Sunday, August 24, 2014

Peter Theo Curtis, Kidnapped American Journalist, Freed in Syria (VIDEO)

Al-Nusra Front released him.

At the Boston Globe, "American man with Mass. ties released in Syria":

An American journalist and author with Boston-area ties has been freed by his Al Qaeda-affiliated captors after nearly two years of imprisonment in Syria.

Peter Theo Curtis, 45, is on his way home after being released by the Syrian Al Qaeda affiliate Jabhat Al-Nusrah and handed over to United Nations forces in an Israeli-occupied village in the Golan Heights, according to statements from the UN, State Department, and family members.

The UN said on its website that Curtis was handed over to UN peacekeepers around 6:40 p.m. local time Sunday. He received a medical check-up, and was then transferred to US government representatives, the statement said.

In a detailed statement released through the State Department, members of Curtis’s family expressed elation and relief.

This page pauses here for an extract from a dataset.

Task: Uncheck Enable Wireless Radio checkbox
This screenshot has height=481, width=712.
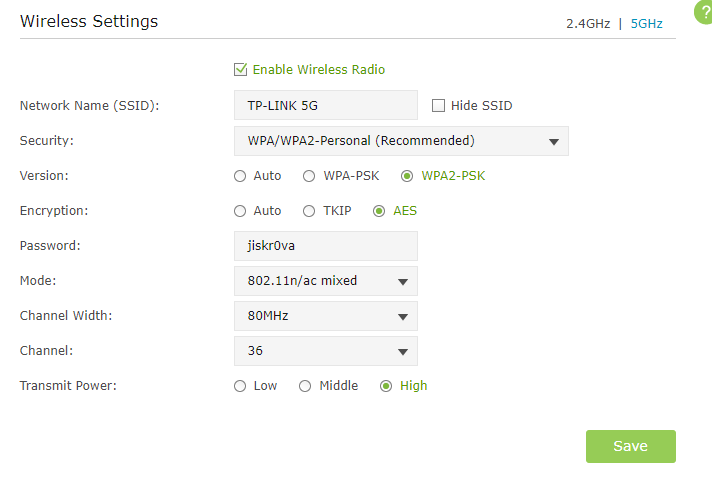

“We are so relieved that Theo is healthy and safe and that he is finally headed home after his ordeal,” Theo’s mother, Cambridge resident Nancy Curtis, said in the statement. “My heart is full at the extraordinary, dedicated, incredible people, too many to name individually, who have become my friends and have tirelessly helped us over these many months. Please know that we will be eternally grateful.”

Curtis’s family expressed gratitude to the US and Qatari governments for helping to negotiate his release, and said they had been told the negotiations proceeded on a humanitarian basis and did not involve the payment of a ransom. The US, along with the United Kingdom, has a policy barring the payment of ransoms to free its citizens who are being held abroad.

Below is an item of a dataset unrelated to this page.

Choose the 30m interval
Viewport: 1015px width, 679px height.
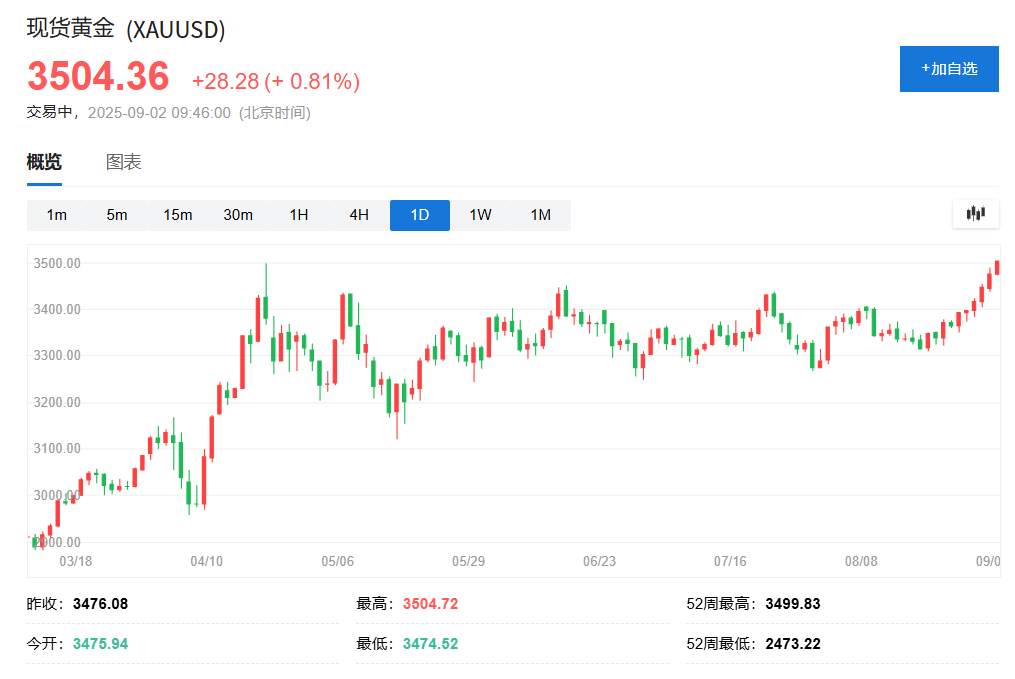(x=238, y=215)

Nancy Curtis said she was “deeply saddened” by the death of James Foley, a New Hampshire journalist whose beheading by a fighter for the Islamic State in Iraq and Syria, or ISIS, was depicted in a graphic video released this week.

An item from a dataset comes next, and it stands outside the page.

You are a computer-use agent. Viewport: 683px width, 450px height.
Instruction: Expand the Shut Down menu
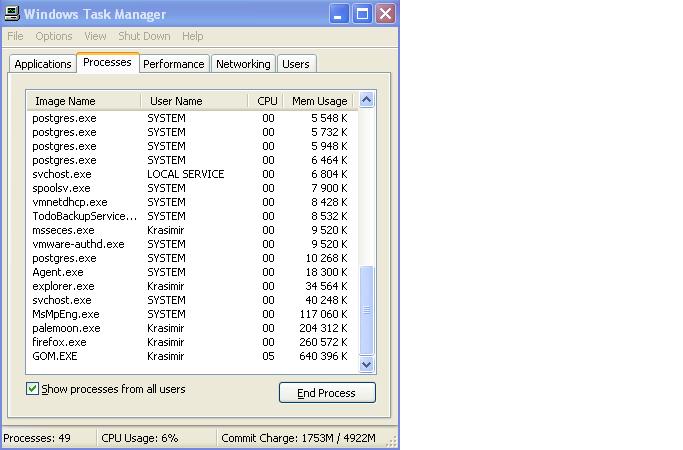click(x=144, y=36)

Nancy Curtis befriended Foley’s mother, Diane Foley, while their two sons were held captive for long stretches by separate groups, she said. She called for the release of others still imprisoned by Islamic militant groups in the Middle East.

ISIS, a radical Islamist group that blossomed in the chaos of Syria’s multi-front civil war, said Foley’s killing was in retaliation for US airstrikes on its fighters in Northern Iraq, where it has captured large swaths of territory in an attempt to establish a conservative caliphate state.